Segment Start: ENTRIES SHOWN
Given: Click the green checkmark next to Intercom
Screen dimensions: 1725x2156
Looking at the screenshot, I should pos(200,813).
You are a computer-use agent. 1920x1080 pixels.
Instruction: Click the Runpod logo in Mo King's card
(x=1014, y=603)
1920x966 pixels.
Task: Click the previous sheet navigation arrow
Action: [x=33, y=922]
Segment End: ENTRIES SHOWN
**WHAT YOU ARE ASKED TO DO**
From the line containing "You are a computer-use" down to the last line of the data above, copy every line exactly; leave out all other lines.

**RESPONSE AREA**
You are a computer-use agent. 1920x1080 pixels.
Instruction: Click the Runpod logo in Mo King's card
(x=1014, y=603)
1920x966 pixels.
Task: Click the previous sheet navigation arrow
Action: [x=33, y=922]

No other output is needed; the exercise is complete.